Islamabad, April 9: Pakistan on Monday hinted at the fact that it would allow its western neighbours to trade with India through its land route. While unveiling a fiscal deficit plan floated by the International Monetary Fund (IMF), Geo News quoted Pakistan Finance Minister Asad Umar as saying that his country was keen to promote regional trade — including with India and Iran.Umar emphasised on the need to revive the Regional Cooperation and Development (RCD), formed under the cooperation extended by Pakistan, Iran and Turkey in 1964.
He also said that Pakistan wanted to trade with Europe through Iran and Turkey. “In return, Turkey can get access to India and China via Pakistan,” Umar was quoted as saying. Pakistan wanted to enhance trade ties with India, hoping that the composite dialogue between the two countries may start after the general elections in India, the minister added. How the Closure of India and Pakistan’s Air Space Impacted Flights Around the World.

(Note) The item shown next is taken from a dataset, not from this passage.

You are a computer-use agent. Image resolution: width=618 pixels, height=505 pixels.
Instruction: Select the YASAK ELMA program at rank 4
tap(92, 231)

Pakistan inaugurated the Medium-Term Economic Framework (MTEF) report titled: ‘Road map to Stability, Growth and Productive Employment’, a reform project aimed at strengthening the chronic budget deficits that have thrown the country deeper into a debt trap.

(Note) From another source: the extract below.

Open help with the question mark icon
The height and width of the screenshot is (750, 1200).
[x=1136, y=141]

According to the plan, Pakistan has decided to bring energy prices to the cost recovery levels, and has restarted automatic quarterly tariff adjustments, Umar said.
The plan also focused on setting up a Fiscal Coordination Board to improve coordination with the provinces, which is also part of the IMF recommendations. Negotiations between Islamabad and the IMF have reportedly reached its final stage as all issues related to a bailout package have been settled.
After the agreement is signed with IMF, Pakistan would be able to get more funds from the international bond market, Umar said. Last week, Pakistan’s Central Bank lifted its key policy rate by 50 basis points to 10.75 per cent, citing continuing inflationary pressures as well as high fiscal and current account deficits.
Consumer price inflation has jumped sharply over the past year, climbing from under four per cent at the start of 2018, lifted by sharp rises in food, fuel and transport costs that have squeezed household budgets.